== WHAT TO DO ==
Repeat the data exactly. Pictures are not part of the copy.

[DATA FOR PROCESSING — start]

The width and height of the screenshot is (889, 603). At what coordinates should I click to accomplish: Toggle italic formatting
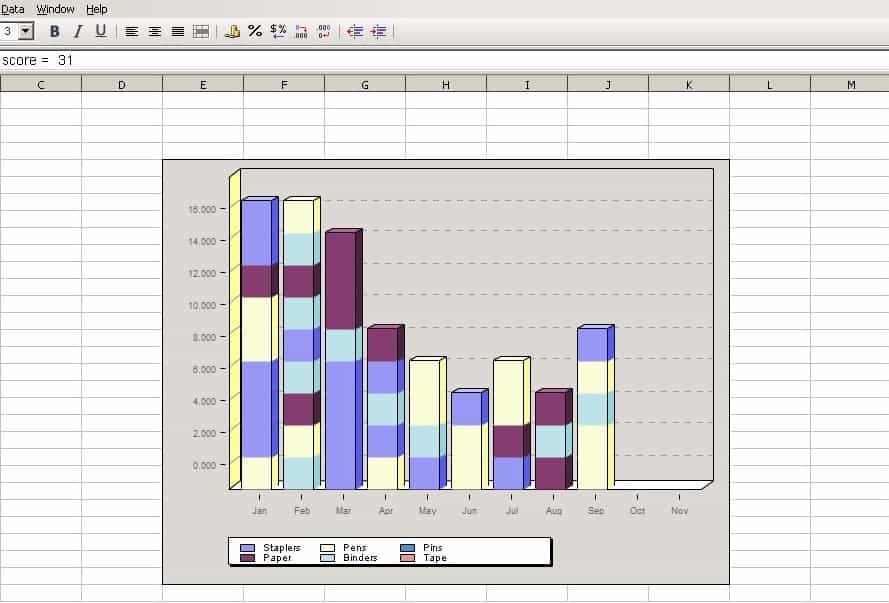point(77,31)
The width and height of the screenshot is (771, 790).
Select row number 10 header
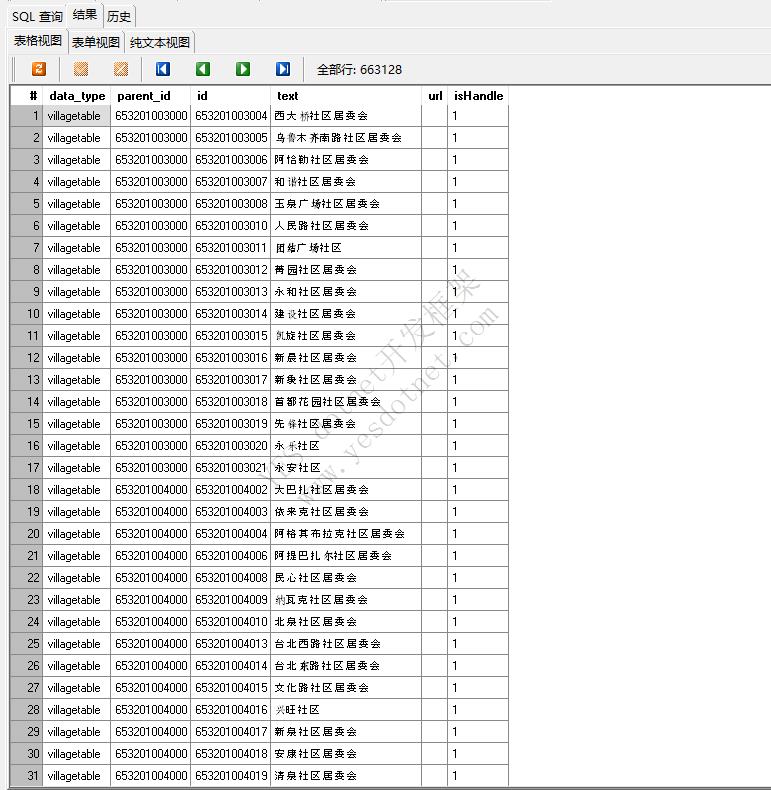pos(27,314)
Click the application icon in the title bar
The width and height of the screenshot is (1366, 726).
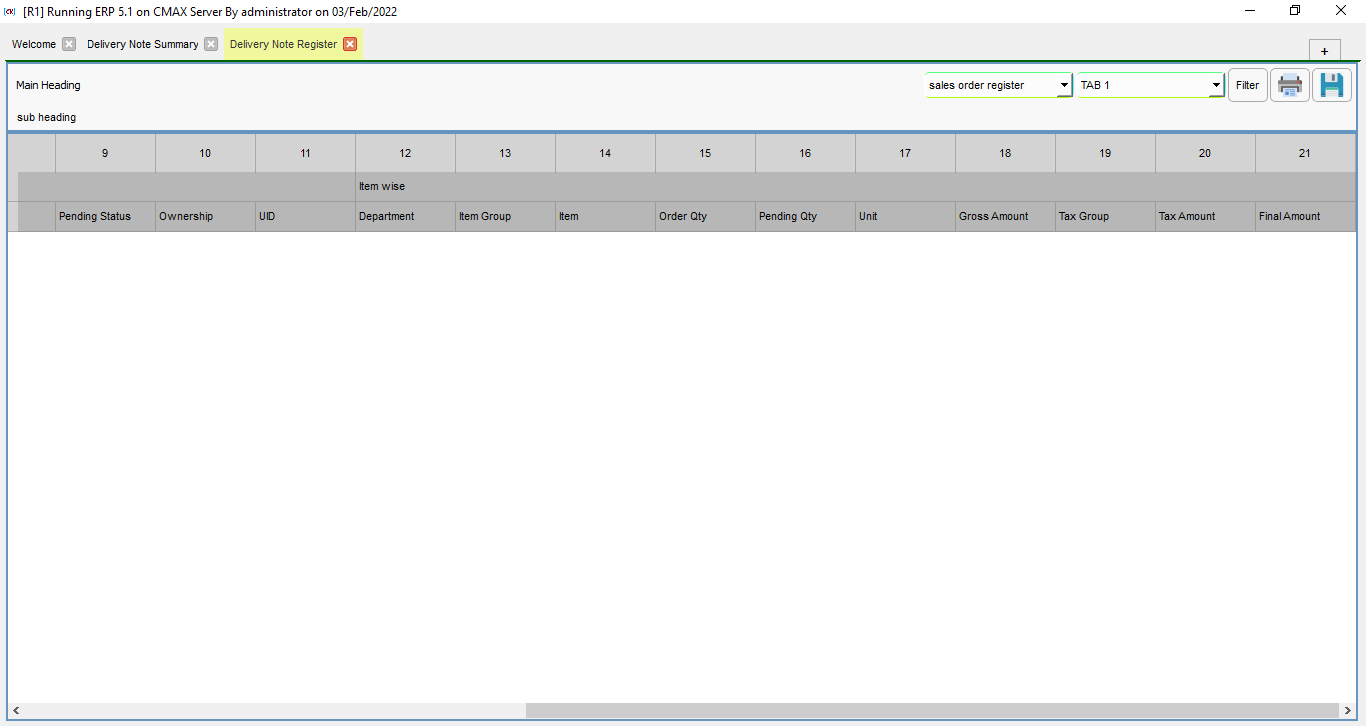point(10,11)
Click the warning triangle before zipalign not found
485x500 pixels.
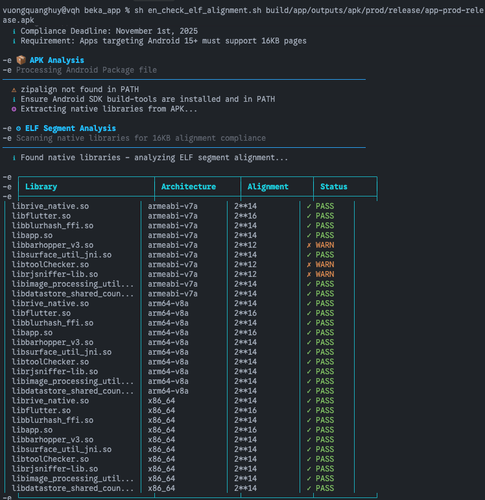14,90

[DATA FOR PROCESSING — finish]

== SOLUTION TO THIS PROBLEM ==
The width and height of the screenshot is (889, 603). At what coordinates should I click to accomplish: Toggle italic formatting
point(77,31)
The width and height of the screenshot is (771, 790).
Select row number 10 header
pos(27,314)
Click the application icon in the title bar
The width and height of the screenshot is (1366, 726).
point(10,11)
Click the warning triangle before zipalign not found
485x500 pixels.
14,90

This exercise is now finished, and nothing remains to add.